# [ABOUT THIS TASK]
Transcribe exactly, leaving out pictures, the lines from the one that holds "At what coordinates" through the end of the data below, including both end lines and no others.
(RECORDS Opens)
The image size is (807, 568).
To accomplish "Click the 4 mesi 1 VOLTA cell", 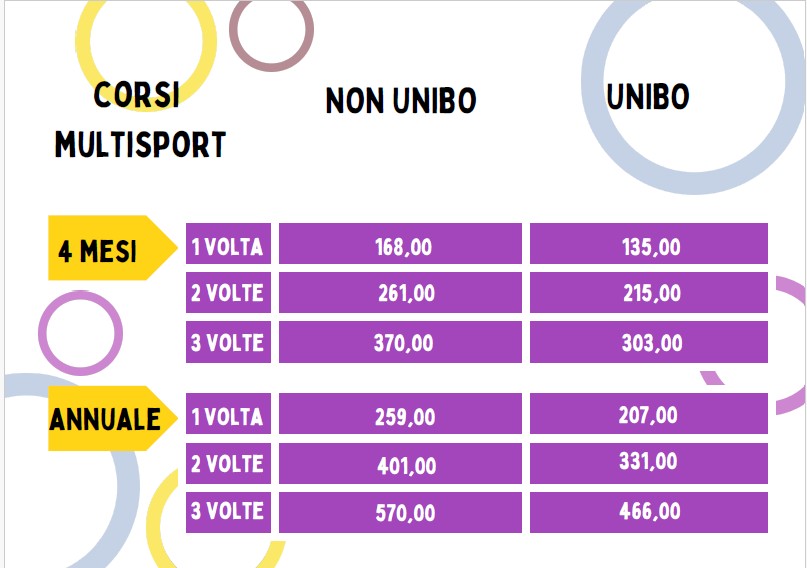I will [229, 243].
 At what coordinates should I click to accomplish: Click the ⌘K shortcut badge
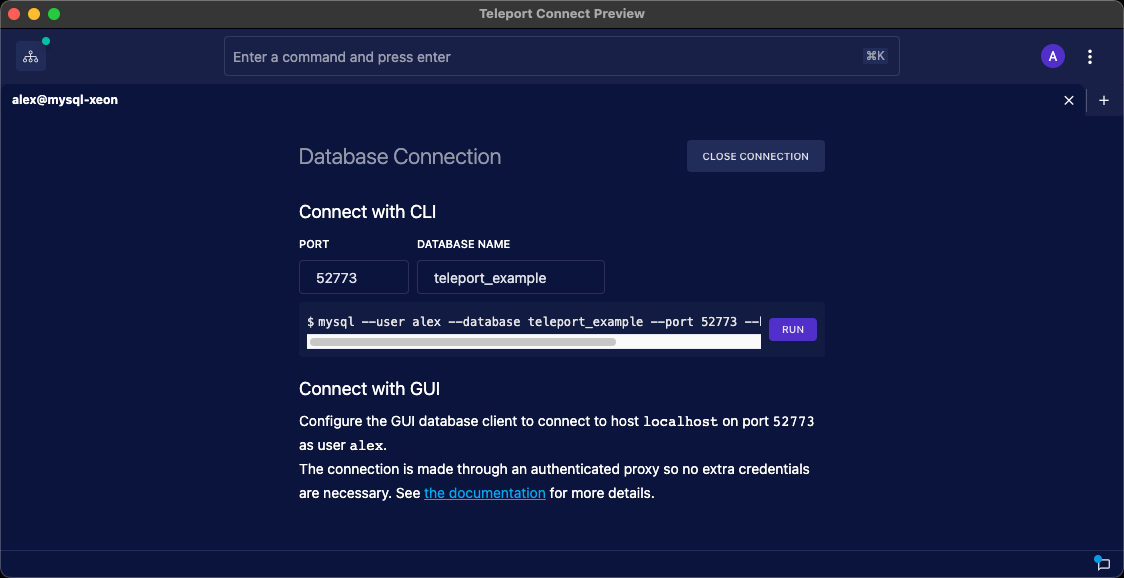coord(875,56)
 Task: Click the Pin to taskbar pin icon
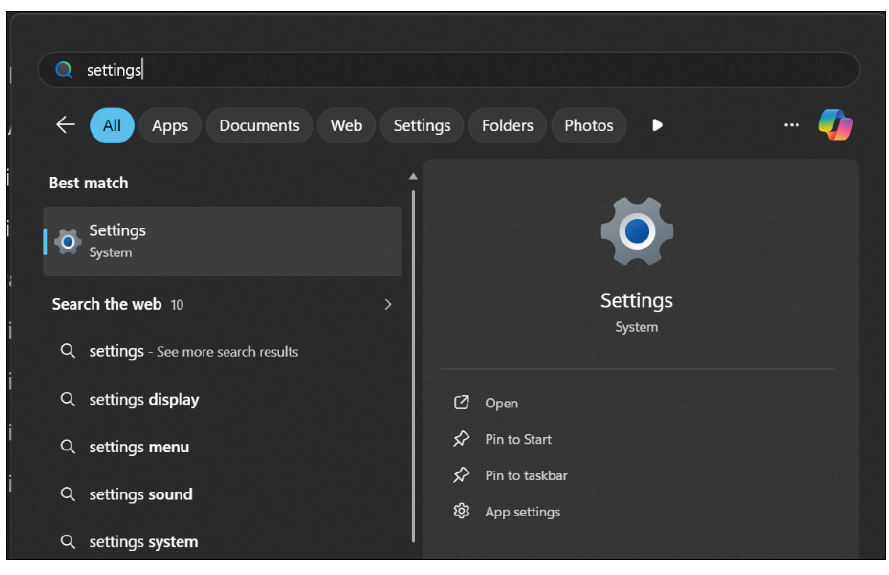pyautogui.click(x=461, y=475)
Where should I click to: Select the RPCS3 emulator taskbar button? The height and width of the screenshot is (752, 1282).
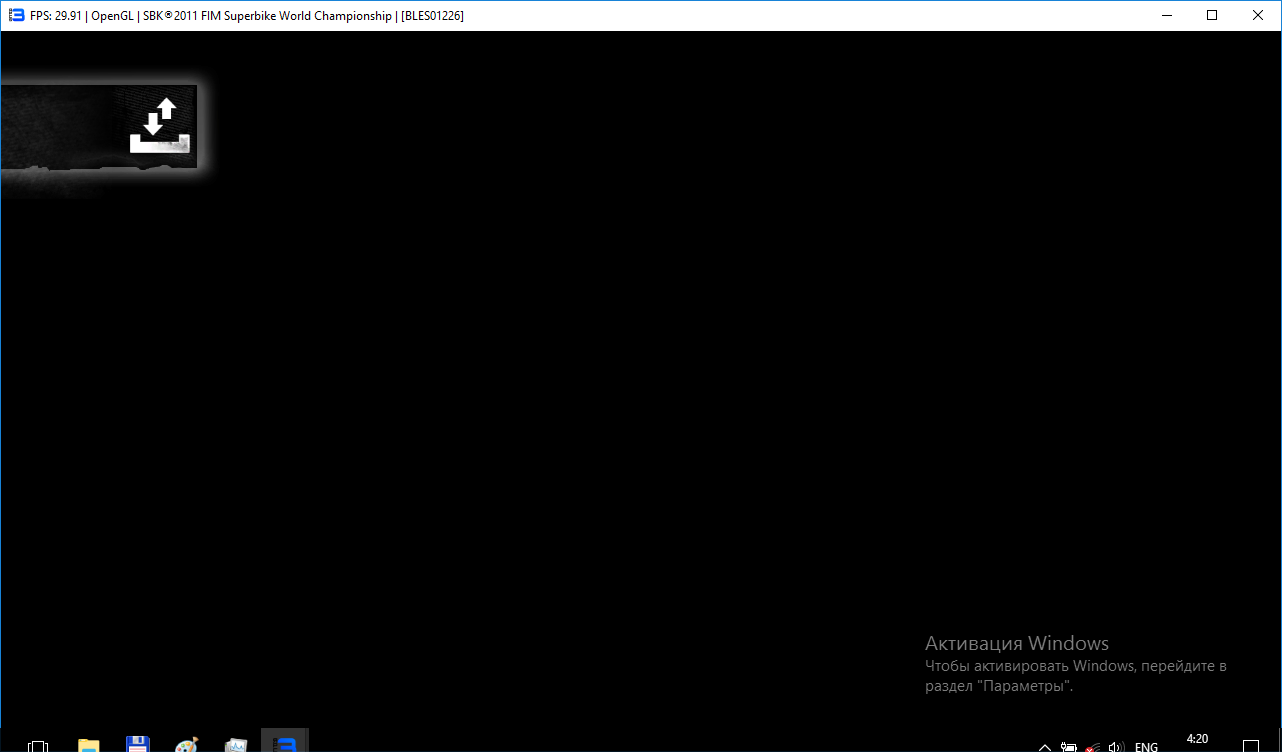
(RECORDS Closes)
# [SOLUTION FOR THIS TASK]
 At what coordinates should I click to accomplish: Click the ⌘K shortcut badge
coord(875,56)
 Task: Click the Pin to taskbar pin icon
pyautogui.click(x=461, y=475)
Where should I click to: Select the RPCS3 emulator taskbar button? The height and width of the screenshot is (752, 1282).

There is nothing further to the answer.